Remember that this same playoff proposal came up for a vote of the commissioners last February. The vote was 8-3 in favor, but the rules require a unanimous vote to change the format before the contract comes to an end. At the time the CFP basically announced there would be no expansion until 2026.

But things changed.

The Big Ten, which was one of the three conferences that voted against expansion, stunned the world by adding UCLA and USC. The Big Ten also signed a new television contract that will pay the conference $7 billion over the next seven years.

With the SEC set to add Texas and Oklahoma in 2024 or 2025, the other three Power Five conferences (ACC, Big 12, Pac-12) started feeling vulnerable. They need more money and they need it now. Every year that goes by without a 12-team playoff is a year where a lot of money was being left on the table.

The current three-game, four-team CFP contract is worth about $470 million a year. An 11-game, 12-team playoff would be well over $1 billion.

“I’m probably not the one to ask what changed,” Sankey said. “Others are probably incentivized because they made expansion decisions that go into effect early next year. They are probably looking at opportunities sooner rather than later.”

Mike Aresco, the commissioner of the American Athletic Conference is a former television executive with ESPN and CBS. His conference stands to fare well under the 12-team format because the top six rated conference champions will get an automatic bid into the playoffs.

One of Aresco’s teams, the Cincinnati Bearcats, became the first team from the Group of Five to reach the CFP last season.

“I absolutely think this can be done early and I think it’s going to be great for college football as a whole,” said Aresco. “Providing access to more teams will strengthen the regular-season schedule because more teams will enter November with a chance to make the playoffs. There will be many more meaningful games.”

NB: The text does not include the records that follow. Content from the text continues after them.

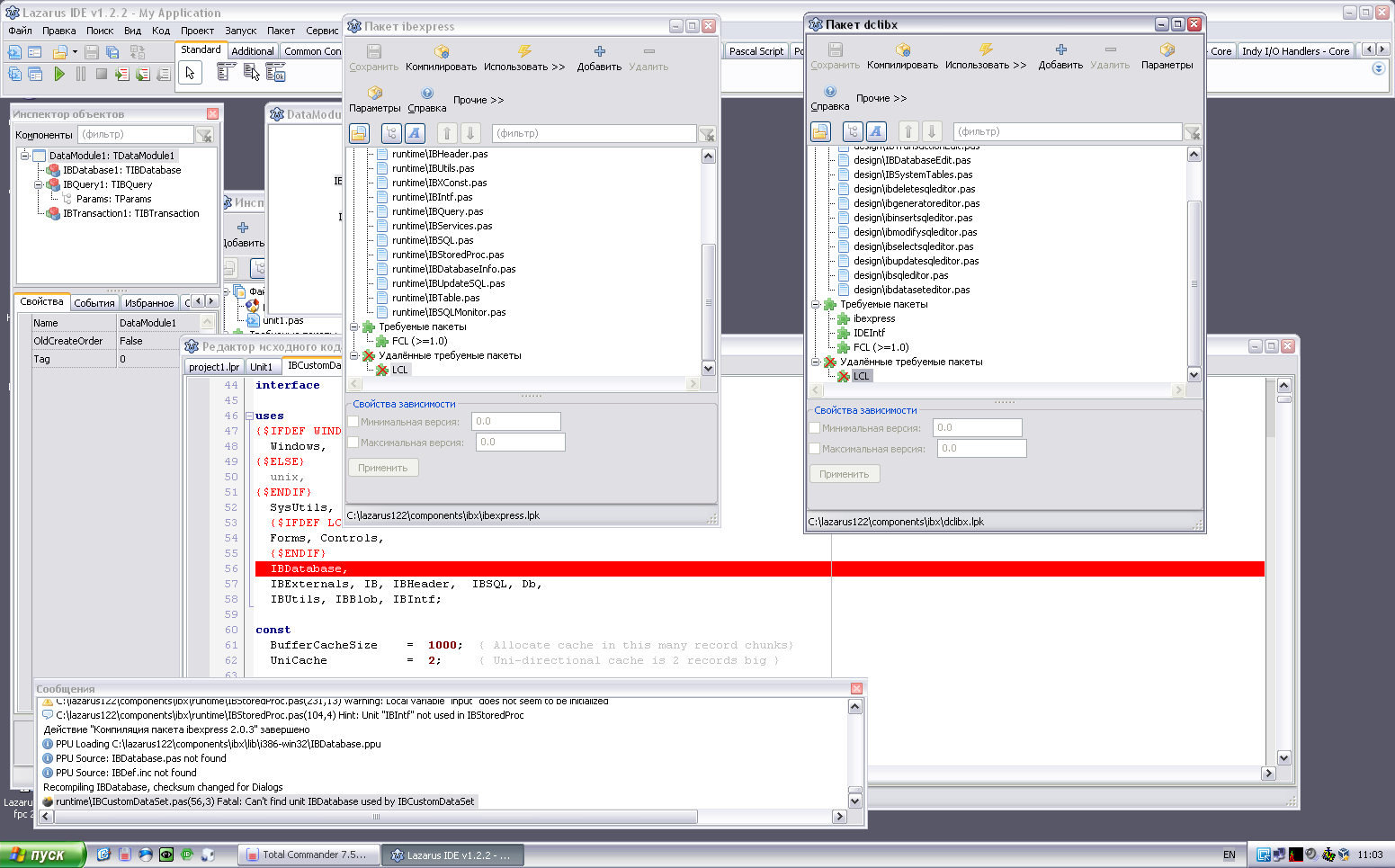Click the green Run button in main toolbar
1395x868 pixels.
pyautogui.click(x=59, y=74)
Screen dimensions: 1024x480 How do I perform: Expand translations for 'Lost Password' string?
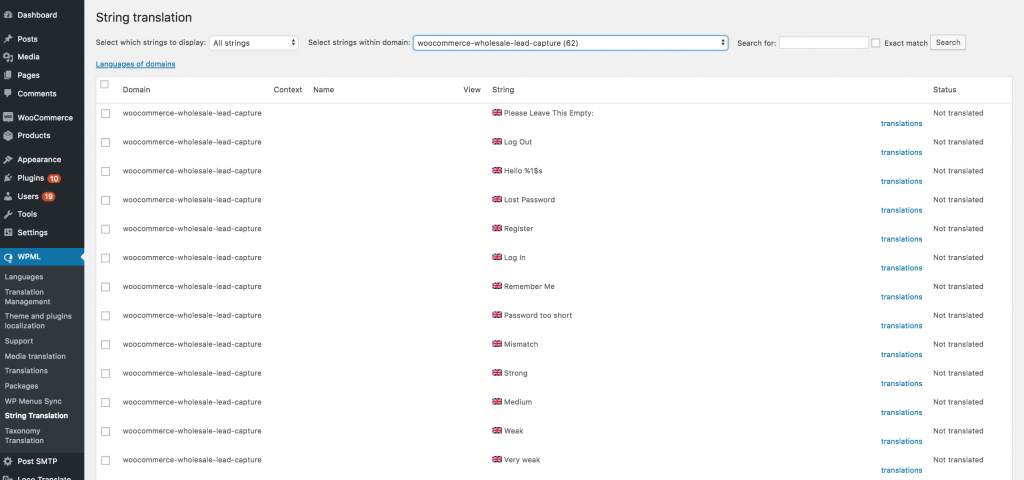pyautogui.click(x=901, y=210)
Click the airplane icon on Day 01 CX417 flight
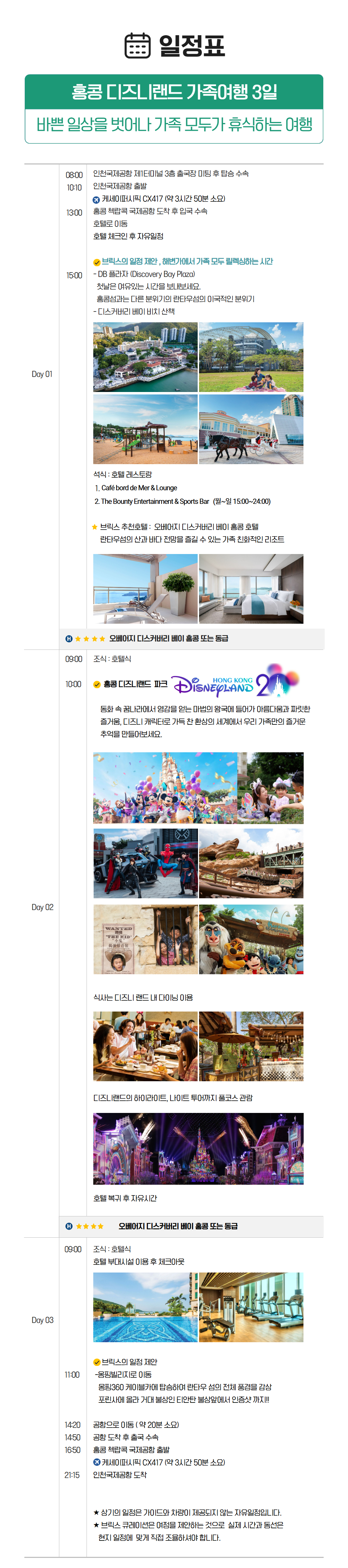 pos(96,200)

Aresco said that college football showed how nimble it could be during the COVID season of 2020. The SEC, for example, put together a 10-game schedule of conference-only opponents which was a big success.

“There are a lot of smart people in that (Commissioner’s) room,” said Aresco. “I really think we can do it.”

The CFP commissioners are scheduled to meet on Thursday in Irving, Tex., to start the process.